## Data records
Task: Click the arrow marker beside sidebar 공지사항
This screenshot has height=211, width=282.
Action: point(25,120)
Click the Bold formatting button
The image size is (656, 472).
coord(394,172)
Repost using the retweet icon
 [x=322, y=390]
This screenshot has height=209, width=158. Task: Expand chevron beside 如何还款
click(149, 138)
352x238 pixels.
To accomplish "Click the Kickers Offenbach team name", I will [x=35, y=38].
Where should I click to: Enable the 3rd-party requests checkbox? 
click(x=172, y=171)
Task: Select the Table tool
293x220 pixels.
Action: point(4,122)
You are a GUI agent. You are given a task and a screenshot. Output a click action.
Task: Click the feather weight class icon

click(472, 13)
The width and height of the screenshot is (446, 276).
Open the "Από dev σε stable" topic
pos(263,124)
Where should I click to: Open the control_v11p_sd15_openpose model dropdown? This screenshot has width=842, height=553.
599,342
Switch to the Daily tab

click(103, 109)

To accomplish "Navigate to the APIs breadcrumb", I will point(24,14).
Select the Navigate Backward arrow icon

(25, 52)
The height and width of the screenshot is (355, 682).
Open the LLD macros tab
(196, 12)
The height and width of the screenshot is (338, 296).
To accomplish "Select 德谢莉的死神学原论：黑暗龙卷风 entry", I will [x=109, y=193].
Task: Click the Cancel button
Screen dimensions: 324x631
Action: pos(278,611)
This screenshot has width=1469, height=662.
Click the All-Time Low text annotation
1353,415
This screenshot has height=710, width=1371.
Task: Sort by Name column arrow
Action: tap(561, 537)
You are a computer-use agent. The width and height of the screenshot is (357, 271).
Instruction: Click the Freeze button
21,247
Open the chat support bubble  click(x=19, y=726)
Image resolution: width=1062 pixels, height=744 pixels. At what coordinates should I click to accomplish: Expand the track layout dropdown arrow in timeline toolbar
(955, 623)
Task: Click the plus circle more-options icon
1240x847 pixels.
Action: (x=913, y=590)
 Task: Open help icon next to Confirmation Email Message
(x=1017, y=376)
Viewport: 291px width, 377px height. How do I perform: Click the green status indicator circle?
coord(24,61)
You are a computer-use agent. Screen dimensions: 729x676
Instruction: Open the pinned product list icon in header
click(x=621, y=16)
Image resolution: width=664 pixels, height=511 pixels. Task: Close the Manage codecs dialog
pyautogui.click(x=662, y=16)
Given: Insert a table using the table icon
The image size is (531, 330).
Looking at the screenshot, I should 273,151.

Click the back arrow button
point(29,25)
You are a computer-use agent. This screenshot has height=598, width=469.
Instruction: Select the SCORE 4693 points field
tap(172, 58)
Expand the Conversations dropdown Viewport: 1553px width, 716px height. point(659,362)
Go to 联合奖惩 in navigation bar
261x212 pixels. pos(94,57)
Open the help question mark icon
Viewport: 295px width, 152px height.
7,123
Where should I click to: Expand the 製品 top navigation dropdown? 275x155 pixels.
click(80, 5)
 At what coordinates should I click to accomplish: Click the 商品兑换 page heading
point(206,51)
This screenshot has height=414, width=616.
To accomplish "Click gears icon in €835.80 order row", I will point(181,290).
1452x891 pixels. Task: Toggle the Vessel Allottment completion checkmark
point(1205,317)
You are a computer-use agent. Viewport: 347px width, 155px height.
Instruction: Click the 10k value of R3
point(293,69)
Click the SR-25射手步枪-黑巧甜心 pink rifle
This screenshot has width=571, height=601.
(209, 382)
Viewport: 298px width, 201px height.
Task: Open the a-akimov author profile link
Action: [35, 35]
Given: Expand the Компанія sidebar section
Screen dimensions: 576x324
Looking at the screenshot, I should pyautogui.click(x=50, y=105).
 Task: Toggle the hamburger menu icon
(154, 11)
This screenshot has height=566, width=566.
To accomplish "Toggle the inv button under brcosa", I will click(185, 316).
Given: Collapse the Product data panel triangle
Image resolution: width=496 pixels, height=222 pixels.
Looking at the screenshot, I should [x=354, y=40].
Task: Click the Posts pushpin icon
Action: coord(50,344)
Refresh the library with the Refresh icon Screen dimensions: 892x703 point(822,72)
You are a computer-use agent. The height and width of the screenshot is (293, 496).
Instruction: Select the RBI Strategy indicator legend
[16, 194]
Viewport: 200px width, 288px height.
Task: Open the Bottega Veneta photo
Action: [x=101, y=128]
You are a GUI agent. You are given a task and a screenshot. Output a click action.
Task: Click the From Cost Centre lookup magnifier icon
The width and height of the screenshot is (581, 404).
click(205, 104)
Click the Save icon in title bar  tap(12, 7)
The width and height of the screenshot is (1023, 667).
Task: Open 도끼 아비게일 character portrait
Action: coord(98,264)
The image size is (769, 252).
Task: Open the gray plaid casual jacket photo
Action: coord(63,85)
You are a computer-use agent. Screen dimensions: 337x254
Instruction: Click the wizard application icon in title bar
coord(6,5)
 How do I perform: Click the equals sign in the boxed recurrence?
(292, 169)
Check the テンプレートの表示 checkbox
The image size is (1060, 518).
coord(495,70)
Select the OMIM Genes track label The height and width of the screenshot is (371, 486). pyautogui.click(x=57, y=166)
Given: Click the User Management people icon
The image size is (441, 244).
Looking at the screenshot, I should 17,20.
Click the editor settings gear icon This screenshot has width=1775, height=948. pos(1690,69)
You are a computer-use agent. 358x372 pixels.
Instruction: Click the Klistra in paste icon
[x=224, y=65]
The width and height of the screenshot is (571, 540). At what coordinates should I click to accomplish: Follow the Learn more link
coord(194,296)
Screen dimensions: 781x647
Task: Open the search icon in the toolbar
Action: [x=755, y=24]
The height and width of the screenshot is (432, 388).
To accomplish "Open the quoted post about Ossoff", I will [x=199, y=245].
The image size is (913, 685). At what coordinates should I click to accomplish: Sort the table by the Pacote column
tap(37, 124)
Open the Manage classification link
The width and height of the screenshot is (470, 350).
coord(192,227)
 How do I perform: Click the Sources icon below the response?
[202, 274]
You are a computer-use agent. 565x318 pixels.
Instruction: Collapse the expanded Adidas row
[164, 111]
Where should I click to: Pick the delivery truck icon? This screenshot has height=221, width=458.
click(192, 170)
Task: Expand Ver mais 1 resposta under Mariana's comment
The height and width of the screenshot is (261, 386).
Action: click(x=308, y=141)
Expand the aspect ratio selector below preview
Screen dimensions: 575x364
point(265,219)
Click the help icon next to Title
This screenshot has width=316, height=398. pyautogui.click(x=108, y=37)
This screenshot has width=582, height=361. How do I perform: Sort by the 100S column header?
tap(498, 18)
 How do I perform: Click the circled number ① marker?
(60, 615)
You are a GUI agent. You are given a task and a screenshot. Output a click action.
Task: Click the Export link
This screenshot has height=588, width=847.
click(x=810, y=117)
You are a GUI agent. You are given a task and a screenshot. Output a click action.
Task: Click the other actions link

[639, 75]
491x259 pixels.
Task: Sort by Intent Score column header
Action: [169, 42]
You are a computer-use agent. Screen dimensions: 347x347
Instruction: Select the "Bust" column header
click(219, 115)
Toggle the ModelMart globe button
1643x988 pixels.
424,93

## Problem details
Each record is to be transcribed exactly and in full.

## Your response
Task: Click the arrow marker beside sidebar 공지사항
This screenshot has height=211, width=282.
Action: point(25,120)
Click the Bold formatting button
The image size is (656, 472).
coord(394,172)
Repost using the retweet icon
 [x=322, y=390]
This screenshot has height=209, width=158. Task: Expand chevron beside 如何还款
click(149, 138)
352x238 pixels.
To accomplish "Click the Kickers Offenbach team name", I will [x=35, y=38].
Where should I click to: Enable the 3rd-party requests checkbox? 
click(x=172, y=171)
Task: Select the Table tool
293x220 pixels.
Action: point(4,122)
You are a GUI agent. You are given a task and a screenshot. Output a click action.
Task: Click the feather weight class icon

click(472, 13)
The width and height of the screenshot is (446, 276).
Open the "Από dev σε stable" topic
pos(263,124)
Where should I click to: Open the control_v11p_sd15_openpose model dropdown? This screenshot has width=842, height=553.
599,342
Switch to the Daily tab

click(103, 109)

To accomplish "Navigate to the APIs breadcrumb", I will point(24,14).
Select the Navigate Backward arrow icon

(25, 52)
The height and width of the screenshot is (355, 682).
Open the LLD macros tab
(196, 12)
The height and width of the screenshot is (338, 296).
To accomplish "Select 德谢莉的死神学原论：黑暗龙卷风 entry", I will [x=109, y=193].
Task: Click the Cancel button
Screen dimensions: 324x631
Action: pos(278,611)
This screenshot has width=1469, height=662.
Click the All-Time Low text annotation
1353,415
This screenshot has height=710, width=1371.
Task: Sort by Name column arrow
Action: tap(561, 537)
You are a computer-use agent. The width and height of the screenshot is (357, 271).
Instruction: Click the Freeze button
21,247
Open the chat support bubble  click(x=19, y=726)
Image resolution: width=1062 pixels, height=744 pixels. At what coordinates should I click to accomplish: Expand the track layout dropdown arrow in timeline toolbar
(955, 623)
Task: Click the plus circle more-options icon
1240x847 pixels.
Action: (x=913, y=590)
 Task: Open help icon next to Confirmation Email Message
(x=1017, y=376)
Viewport: 291px width, 377px height. How do I perform: Click the green status indicator circle?
coord(24,61)
You are a computer-use agent. Screen dimensions: 729x676
Instruction: Open the pinned product list icon in header
click(x=621, y=16)
Image resolution: width=664 pixels, height=511 pixels. Task: Close the Manage codecs dialog
pyautogui.click(x=662, y=16)
Given: Insert a table using the table icon
The image size is (531, 330).
Looking at the screenshot, I should 273,151.

Click the back arrow button
point(29,25)
You are a computer-use agent. This screenshot has height=598, width=469.
Instruction: Select the SCORE 4693 points field
tap(172, 58)
Expand the Conversations dropdown Viewport: 1553px width, 716px height. point(659,362)
Go to 联合奖惩 in navigation bar
261x212 pixels. pos(94,57)
Open the help question mark icon
Viewport: 295px width, 152px height.
7,123
Where should I click to: Expand the 製品 top navigation dropdown? 275x155 pixels.
click(80, 5)
 At what coordinates should I click to accomplish: Click the 商品兑换 page heading
point(206,51)
This screenshot has height=414, width=616.
To accomplish "Click gears icon in €835.80 order row", I will point(181,290).
1452x891 pixels. Task: Toggle the Vessel Allottment completion checkmark
point(1205,317)
You are a computer-use agent. Viewport: 347px width, 155px height.
Instruction: Click the 10k value of R3
point(293,69)
Click the SR-25射手步枪-黑巧甜心 pink rifle
This screenshot has width=571, height=601.
(209, 382)
Viewport: 298px width, 201px height.
Task: Open the a-akimov author profile link
Action: [35, 35]
Given: Expand the Компанія sidebar section
Screen dimensions: 576x324
Looking at the screenshot, I should pyautogui.click(x=50, y=105).
 Task: Toggle the hamburger menu icon
(154, 11)
This screenshot has height=566, width=566.
To accomplish "Toggle the inv button under brcosa", I will click(185, 316).
Given: Collapse the Product data panel triangle
Image resolution: width=496 pixels, height=222 pixels.
Looking at the screenshot, I should [x=354, y=40].
Task: Click the Posts pushpin icon
Action: coord(50,344)
Refresh the library with the Refresh icon Screen dimensions: 892x703 point(822,72)
You are a computer-use agent. The height and width of the screenshot is (293, 496).
Instruction: Select the RBI Strategy indicator legend
[16, 194]
Viewport: 200px width, 288px height.
Task: Open the Bottega Veneta photo
Action: [x=101, y=128]
You are a GUI agent. You are given a task and a screenshot. Output a click action.
Task: Click the From Cost Centre lookup magnifier icon
The width and height of the screenshot is (581, 404).
click(205, 104)
Click the Save icon in title bar  tap(12, 7)
The width and height of the screenshot is (1023, 667).
Task: Open 도끼 아비게일 character portrait
Action: coord(98,264)
The image size is (769, 252).
Task: Open the gray plaid casual jacket photo
Action: coord(63,85)
You are a computer-use agent. Screen dimensions: 337x254
Instruction: Click the wizard application icon in title bar
coord(6,5)
 How do I perform: Click the equals sign in the boxed recurrence?
(292, 169)
Check the テンプレートの表示 checkbox
The image size is (1060, 518).
coord(495,70)
Select the OMIM Genes track label The height and width of the screenshot is (371, 486). pyautogui.click(x=57, y=166)
Given: Click the User Management people icon
The image size is (441, 244).
Looking at the screenshot, I should 17,20.
Click the editor settings gear icon This screenshot has width=1775, height=948. pos(1690,69)
You are a computer-use agent. 358x372 pixels.
Instruction: Click the Klistra in paste icon
[x=224, y=65]
The width and height of the screenshot is (571, 540). At what coordinates should I click to accomplish: Follow the Learn more link
coord(194,296)
Screen dimensions: 781x647
Task: Open the search icon in the toolbar
Action: [x=755, y=24]
The height and width of the screenshot is (432, 388).
To accomplish "Open the quoted post about Ossoff", I will [x=199, y=245].
The image size is (913, 685). At what coordinates should I click to accomplish: Sort the table by the Pacote column
tap(37, 124)
Open the Manage classification link
The width and height of the screenshot is (470, 350).
coord(192,227)
 How do I perform: Click the Sources icon below the response?
[202, 274]
You are a computer-use agent. 565x318 pixels.
Instruction: Collapse the expanded Adidas row
[164, 111]
Where should I click to: Pick the delivery truck icon? This screenshot has height=221, width=458.
click(192, 170)
Task: Expand Ver mais 1 resposta under Mariana's comment
The height and width of the screenshot is (261, 386).
Action: click(x=308, y=141)
Expand the aspect ratio selector below preview
Screen dimensions: 575x364
point(265,219)
Click the help icon next to Title
This screenshot has width=316, height=398. pyautogui.click(x=108, y=37)
This screenshot has width=582, height=361. How do I perform: Sort by the 100S column header?
tap(498, 18)
 How do I perform: Click the circled number ① marker?
(60, 615)
You are a GUI agent. You are given a task and a screenshot. Output a click action.
Task: Click the Export link
This screenshot has height=588, width=847.
click(x=810, y=117)
You are a GUI agent. You are given a task and a screenshot. Output a click action.
Task: Click the other actions link

[639, 75]
491x259 pixels.
Task: Sort by Intent Score column header
Action: [169, 42]
You are a computer-use agent. Screen dimensions: 347x347
Instruction: Select the "Bust" column header
click(219, 115)
Toggle the ModelMart globe button
1643x988 pixels.
424,93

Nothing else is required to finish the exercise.